Like David Sedaris, another writer who draws material from his condition as a perpetually hapless outsider, Mr. Ames has reached a certain crossroads. How does one write about oneself after becoming the sort of figure that people recognize on the street? Though he classifies himself as a struggling writer – “Some people are born under a financial star and some people are born under other stars” – Mr. Ames is starring in television pilots, writing screenplays, and headlining at packed performances.
It’s this dilemma that pushed Mr. Sedaris to move to France; his fitful mastery of the French language and customs have rendered him an underdog again.

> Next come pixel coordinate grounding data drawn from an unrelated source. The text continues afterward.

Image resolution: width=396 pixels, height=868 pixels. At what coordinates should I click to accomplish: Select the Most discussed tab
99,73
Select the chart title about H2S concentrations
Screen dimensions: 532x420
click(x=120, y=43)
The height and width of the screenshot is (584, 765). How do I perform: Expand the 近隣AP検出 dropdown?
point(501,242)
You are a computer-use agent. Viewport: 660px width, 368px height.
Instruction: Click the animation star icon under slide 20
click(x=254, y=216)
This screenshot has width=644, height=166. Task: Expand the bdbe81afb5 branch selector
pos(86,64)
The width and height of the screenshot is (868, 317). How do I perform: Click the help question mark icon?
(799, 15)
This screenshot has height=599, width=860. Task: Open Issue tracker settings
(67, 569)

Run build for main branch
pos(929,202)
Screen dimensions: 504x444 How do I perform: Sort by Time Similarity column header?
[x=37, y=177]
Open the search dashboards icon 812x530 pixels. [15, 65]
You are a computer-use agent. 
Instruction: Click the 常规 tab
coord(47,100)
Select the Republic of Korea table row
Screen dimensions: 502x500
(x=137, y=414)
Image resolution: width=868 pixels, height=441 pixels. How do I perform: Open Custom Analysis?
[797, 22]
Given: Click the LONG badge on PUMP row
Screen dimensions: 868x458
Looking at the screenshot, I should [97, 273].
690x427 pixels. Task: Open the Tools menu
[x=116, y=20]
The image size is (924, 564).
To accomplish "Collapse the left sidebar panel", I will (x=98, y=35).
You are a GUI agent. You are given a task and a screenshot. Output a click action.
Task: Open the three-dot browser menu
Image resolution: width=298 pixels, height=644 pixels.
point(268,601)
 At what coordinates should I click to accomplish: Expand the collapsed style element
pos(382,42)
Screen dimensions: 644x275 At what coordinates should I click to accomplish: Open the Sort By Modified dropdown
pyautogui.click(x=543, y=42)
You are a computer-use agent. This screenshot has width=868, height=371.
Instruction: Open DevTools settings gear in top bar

As for Mr. Ames, his indignities are often physical, not psychological. He is free to stay in New York and age ungracefully, gamely braving the kinds of offenses faced by authors of remainder bin books, best sellers, and prize-winners alike.
“There’s always new stuff to write about, new traumas, new embarrassments,” he said. “I’m not seeking them out. I’m not actively seeking impotence, but when it comes … I’ll write about it.”
Jonathan Ames will be reading on Tuesday at 7 p.m. at Barnes & Noble Astor Place, 4 Astor Place at Broadway, 212-420-1322; admission is free.